37 – Roba sui vetri
gravatar
di Guido Tedoldi, 1 settembre 2011
Nome: Guido
Cognome: Tedoldi
Website:
Bio: Guido Tedoldi era un operaio, è stato un giornalista sarà un intellettuale del web.

37 – Roba sui vetri

Cartografia di Maya

Il personal emette un suono d’avvertimento: la produzione di corrente elettrica delle mie finestre è scesa sotto la soglia di consumo. Forse è meglio spegnere qualcosa, mi comunica. Lo ignoro. Sono in credito di parecchio con il fornitore elettrico, per cui lascerò acceso tutto, compreso il vecchio condizionatore a pale – se ne avessi uno moderno, a ultrasuoni, potrei risparmiare ed evitare di dover cambiare i filtri ogni mese. Ma mi sta bene così.

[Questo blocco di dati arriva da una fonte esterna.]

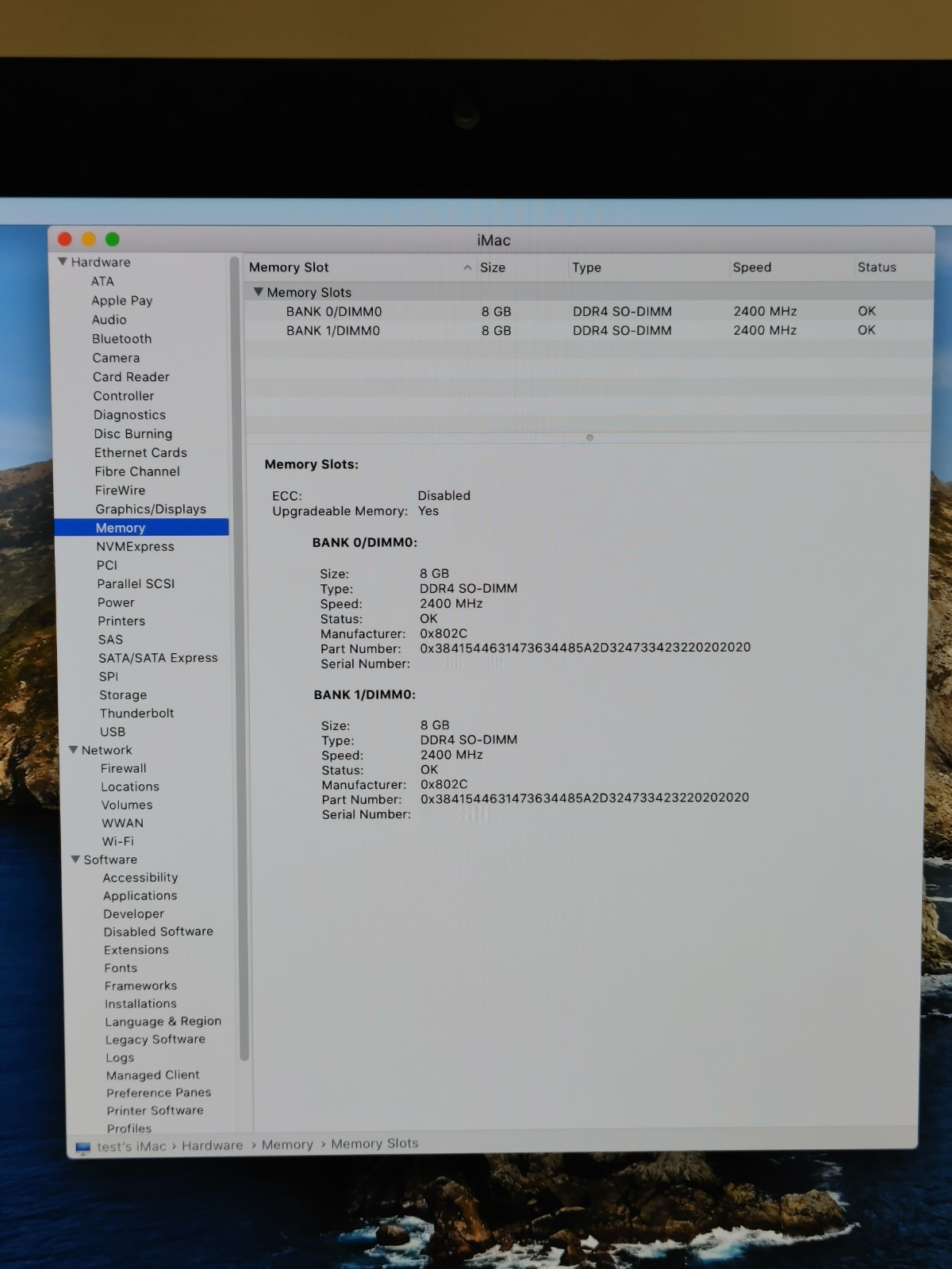Select the BANK 0/DIMM0 row
The image size is (952, 1269).
(333, 312)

La temperatura esterna è di 39,3 °C, ma secondo il personal scenderà sotto i 34 °C entro 44 minuti a causa di un temporale. È quello il motivo per cui le finestre hanno diminuito la produzione di energia. Il cielo è già scuro in lontananza. Ci sono nuvoloni spettacolari. Disattivo i sali colorati nelle intercapedini dei vetri, voglio godermi lo spettacolo dei colori naturali. Sono le 2 del pomeriggio ma è quasi buio. Il colore rosso dei sali di ferro diminuisce rapidamente, i vetri diventano perfettamente trasparenti. No, non ancora: c’è una lieve distorsione verso il giallo-verde dovuta all’olio nebulizzato della pulizia automatica esterna. Disattivo pure quello. Lascerò che sia la pioggia a lavare via lo sporco, per oggi.

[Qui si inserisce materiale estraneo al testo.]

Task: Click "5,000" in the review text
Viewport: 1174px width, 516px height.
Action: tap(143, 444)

Nelle finestre c’è un altro meccanismo attivo: quello che contrasta le microvibrazioni delle lastre e le rende perfettamente silenziose. Di giorno potrebbe non servire, perché Milano non ha un rumore di fondo fastidioso, ma io di solito lo tengo acceso. Mi piace lavorare immerso nei rumori che produco io, ovvero nella quasi totale assenza di suoni – d’altra parte la mia mente ne produce parecchi da sé, e si ascolta meglio se non è disturbata da fonti esterne. Ma oggi voglio ascoltare i tuoni – il personal dice ce ce ne saranno parecchi. L’atmosfera è carica d’energia, e l’azienda elettrica ne raccoglierà una minima percentuale (ma una grande quantità in termini assoluti) sfruttando la nuova centrale catodica collegata con i dirigibili in volo sopra la città.
Il personal emette un altro suono: siamo a meno di 30 minuti dall’inizio della precipitazione. Devo aver attivato il timer senza rendermene conto. Oppure è lui che mi conosce troppo bene, e ha capito che mi sarebbe piaciuto sapere con precisione i tempi. In effetti i temporali saranno 2. Il più veloce ad arrivare è attualmente sulla Brianza, e durerà con varia intensità un po’ di più di 24 minuti. L’altro è attualmente sulla zona dell’Adda, e arriverà in serata. Entro un’ora sarà bombardato con sali nebulizzati per sciogliere la grandine, e questo significa che la precipitazione durerà oltre le 3 ore. La temperatura notturna scenderà sotto i 30 °C, un sollievo per chi se ne starà all’aperto.
Ed eccolo. Il fulmine. Il primo di una serie che non voglio perdermi. Mi piacevano moltissimo, quando ero bambino, e mi piacciono moltissimo ancora adesso che sono un bambino reso esperto dall’età. Tanti ne avevano paura, io no. Mai avuto paura della potenza. Ed eccolo, il tuono. Ancora basso di tono, e non prolungato.
Arriva. Bello. Me lo voglio godere tutto.